--- Фрагмент текста ---
Поразительный плакат в руках одного из протестующих-мужчин: "Бьет – значит, сядет". Это ответ известной "народной мудрости": "Бьет – значит, любит". Люди уже не готовы так думать. Люди думают: "Бьет, значит, сядет". И этот призыв, этот плакат обращен и к Лукашенко, и к силовикам, которые были и продолжают бить свой народ. Это еще одна интересная история про то, как феминистская повестка в руках мужчины оказывается.

– Один из моих тезисов, который я защищаю, что в ходе этой революции общество вдруг заговорило на языке феминисток. Было много других признаков. То, что проголосовали за Тихановскую, ее поддержали. Лукашенко же был убежден, в этом была вообще его роковая ошибка… Было, например, такое его высказывание, уже когда Штаб возник, что эти женщины беспомощные, глупые, ими управляют кукловоды, они не творческие. И это все было опровергнуто. Лукашенко настаивал, что общество не проголосует за женщин, и возможно, сработало то, что люди против Лукашенко голосовали.

В ходе этой революции общество вдруг заговорило на языке феминисток

То, что выбирали люди, это противоположность, они хотели отличать себя от Лукашенко, и поэтому была такая поддержка мирного протеста. Потому что любые силовые, какие-то насильственные меры – это быть похожим на Лукашенко. Нужно было как-то показать этот водораздел, заявить о себе, что мы другие, мы хотим быть другими, в другой стране жить, и мы можем. Мы вышли на улицу, потому что мы видим Беларусь другой. Не по вертикали, а горизонтальную связь показать, осознанную, где мы активные, нетворкинги создаем, готовы на себя ответственность брать. Я в самих разных формах, и в двором сообществе это видела, и в женских коллективах, в арт-коллективах, где ответственность перераспределялась, где участники говорили: каждый из нас – лидер, нет кого-то, кто отдает приказы. Хотя у нас есть яркие фигуры, та же Тихановская, Мария Колесникова, это очень большой и значимый символ и фигура протеста, Нина Багинская, Павел Латушко, то есть и женщины, и мужчины. Тем не менее, участники протестов себя идентифицировали как движущие силы. Движущая сила – это общество в его разнообразии.
--- Выдержка из данных ---
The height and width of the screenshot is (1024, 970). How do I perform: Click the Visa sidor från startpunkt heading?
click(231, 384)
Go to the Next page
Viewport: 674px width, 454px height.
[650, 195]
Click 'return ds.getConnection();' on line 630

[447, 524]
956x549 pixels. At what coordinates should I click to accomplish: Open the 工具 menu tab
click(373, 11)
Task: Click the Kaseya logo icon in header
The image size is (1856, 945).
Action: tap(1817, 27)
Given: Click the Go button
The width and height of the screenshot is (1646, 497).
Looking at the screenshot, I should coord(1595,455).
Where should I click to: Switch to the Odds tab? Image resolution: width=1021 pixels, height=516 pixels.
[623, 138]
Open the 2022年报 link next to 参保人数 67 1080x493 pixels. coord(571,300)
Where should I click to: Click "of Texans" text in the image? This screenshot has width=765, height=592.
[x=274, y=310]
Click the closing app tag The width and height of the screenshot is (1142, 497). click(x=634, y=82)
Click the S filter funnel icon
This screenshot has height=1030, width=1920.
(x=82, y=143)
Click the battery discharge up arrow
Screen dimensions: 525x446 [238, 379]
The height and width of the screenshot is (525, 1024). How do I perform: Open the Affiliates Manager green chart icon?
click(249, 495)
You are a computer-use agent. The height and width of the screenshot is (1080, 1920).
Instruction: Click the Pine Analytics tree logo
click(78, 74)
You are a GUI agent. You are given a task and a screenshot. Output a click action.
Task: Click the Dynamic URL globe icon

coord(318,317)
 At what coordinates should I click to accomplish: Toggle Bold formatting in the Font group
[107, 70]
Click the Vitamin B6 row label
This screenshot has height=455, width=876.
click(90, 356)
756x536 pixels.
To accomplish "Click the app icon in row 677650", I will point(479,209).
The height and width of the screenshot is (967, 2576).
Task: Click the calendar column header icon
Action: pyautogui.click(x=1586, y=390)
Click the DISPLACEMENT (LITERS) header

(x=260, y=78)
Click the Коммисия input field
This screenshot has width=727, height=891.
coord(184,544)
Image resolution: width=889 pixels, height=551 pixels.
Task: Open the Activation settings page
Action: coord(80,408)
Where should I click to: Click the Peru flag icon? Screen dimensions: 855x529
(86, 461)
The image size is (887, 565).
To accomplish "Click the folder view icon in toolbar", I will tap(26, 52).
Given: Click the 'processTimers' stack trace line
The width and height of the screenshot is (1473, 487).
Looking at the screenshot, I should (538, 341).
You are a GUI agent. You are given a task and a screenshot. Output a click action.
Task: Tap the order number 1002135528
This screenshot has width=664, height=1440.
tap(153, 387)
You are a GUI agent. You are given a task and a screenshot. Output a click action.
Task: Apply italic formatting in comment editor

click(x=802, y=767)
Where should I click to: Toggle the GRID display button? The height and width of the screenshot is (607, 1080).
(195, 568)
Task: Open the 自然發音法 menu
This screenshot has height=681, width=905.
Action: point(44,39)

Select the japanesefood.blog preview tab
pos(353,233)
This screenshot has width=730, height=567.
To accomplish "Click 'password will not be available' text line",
---
=== Что нужно сделать ===
1. Определите, согласуются ли утверждения (a), (b) и (c) с фрагментом о протестах в Беларуси. Для каждого ответьте «да» или «нет» и дословно приведите решающие слова фрагмента.
(a) Плакат держал в руках один из протестующих-мужчин.
(b) Лукашенко был уверен, что общество проголосует за женщин.
(c) Участники протестов считали движущей силой самих себя.
2. Повторите дословно отрывок из фрагмента о протестах в Беларуси, начиная со слов «Поразительный плакат в» и заканчивая словами «руках мужчины оказывается.» включительно.

=== Ответы на задания ===
1.
(a) Да: «плакат в руках одного из протестующих-мужчин».
(b) Нет: «Лукашенко настаивал, что общество не проголосует за женщин».
(c) Да: «участники протестов себя идентифицировали как движущие силы».

2.
Поразительный плакат в руках одного из протестующих-мужчин: "Бьет – значит, сядет". Это ответ известной "народной мудрости": "Бьет – значит, любит". Люди уже не готовы так думать. Люди думают: "Бьет, значит, сядет". И этот призыв, этот плакат обращен и к Лукашенко, и к силовикам, которые были и продолжают бить свой народ. Это еще одна интересная история про то, как феминистская повестка в руках мужчины оказывается.